What the task asks:
Each entry is to be restated word for word, with nothing omitted.

(Stored data)
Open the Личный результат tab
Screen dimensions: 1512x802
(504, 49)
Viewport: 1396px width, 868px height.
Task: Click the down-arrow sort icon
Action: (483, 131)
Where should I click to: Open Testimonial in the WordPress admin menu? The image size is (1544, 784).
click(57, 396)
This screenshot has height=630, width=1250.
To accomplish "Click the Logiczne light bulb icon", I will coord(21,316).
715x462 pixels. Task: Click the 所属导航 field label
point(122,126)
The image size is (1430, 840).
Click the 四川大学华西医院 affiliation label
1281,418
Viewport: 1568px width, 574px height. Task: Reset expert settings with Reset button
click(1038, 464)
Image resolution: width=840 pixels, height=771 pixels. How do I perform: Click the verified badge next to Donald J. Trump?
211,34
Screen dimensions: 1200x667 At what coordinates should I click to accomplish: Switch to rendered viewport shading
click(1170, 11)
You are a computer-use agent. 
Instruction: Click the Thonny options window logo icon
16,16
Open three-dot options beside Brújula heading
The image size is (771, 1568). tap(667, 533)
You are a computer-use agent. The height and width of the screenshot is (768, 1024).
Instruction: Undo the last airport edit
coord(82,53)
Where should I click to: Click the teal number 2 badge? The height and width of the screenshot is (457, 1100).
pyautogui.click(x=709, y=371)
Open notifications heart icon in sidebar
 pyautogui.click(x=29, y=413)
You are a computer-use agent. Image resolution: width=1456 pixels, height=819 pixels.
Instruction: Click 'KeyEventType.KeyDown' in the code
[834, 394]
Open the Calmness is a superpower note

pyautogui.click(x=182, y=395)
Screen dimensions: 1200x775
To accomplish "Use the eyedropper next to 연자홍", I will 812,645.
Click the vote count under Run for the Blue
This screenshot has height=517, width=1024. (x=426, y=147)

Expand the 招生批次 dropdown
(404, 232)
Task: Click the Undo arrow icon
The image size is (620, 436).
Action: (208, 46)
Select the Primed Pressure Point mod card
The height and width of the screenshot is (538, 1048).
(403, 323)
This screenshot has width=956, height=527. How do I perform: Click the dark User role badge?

Task output:
Open the Личный результат tab
Screen dimensions: 1512x802
(504, 49)
Viewport: 1396px width, 868px height.
Task: Click the down-arrow sort icon
Action: (483, 131)
Where should I click to: Open Testimonial in the WordPress admin menu? The image size is (1544, 784).
click(57, 396)
This screenshot has height=630, width=1250.
To accomplish "Click the Logiczne light bulb icon", I will coord(21,316).
715x462 pixels. Task: Click the 所属导航 field label
point(122,126)
The image size is (1430, 840).
Click the 四川大学华西医院 affiliation label
1281,418
Viewport: 1568px width, 574px height. Task: Reset expert settings with Reset button
click(1038, 464)
Image resolution: width=840 pixels, height=771 pixels. How do I perform: Click the verified badge next to Donald J. Trump?
211,34
Screen dimensions: 1200x667 At what coordinates should I click to accomplish: Switch to rendered viewport shading
click(1170, 11)
You are a computer-use agent. 
Instruction: Click the Thonny options window logo icon
16,16
Open three-dot options beside Brújula heading
The image size is (771, 1568). tap(667, 533)
You are a computer-use agent. The height and width of the screenshot is (768, 1024).
Instruction: Undo the last airport edit
coord(82,53)
Where should I click to: Click the teal number 2 badge? The height and width of the screenshot is (457, 1100).
pyautogui.click(x=709, y=371)
Open notifications heart icon in sidebar
 pyautogui.click(x=29, y=413)
You are a computer-use agent. Image resolution: width=1456 pixels, height=819 pixels.
Instruction: Click 'KeyEventType.KeyDown' in the code
[834, 394]
Open the Calmness is a superpower note

pyautogui.click(x=182, y=395)
Screen dimensions: 1200x775
To accomplish "Use the eyedropper next to 연자홍", I will 812,645.
Click the vote count under Run for the Blue
This screenshot has height=517, width=1024. (x=426, y=147)

Expand the 招生批次 dropdown
(404, 232)
Task: Click the Undo arrow icon
The image size is (620, 436).
Action: (208, 46)
Select the Primed Pressure Point mod card
The height and width of the screenshot is (538, 1048).
(403, 323)
This screenshot has width=956, height=527. How do I perform: Click the dark User role badge?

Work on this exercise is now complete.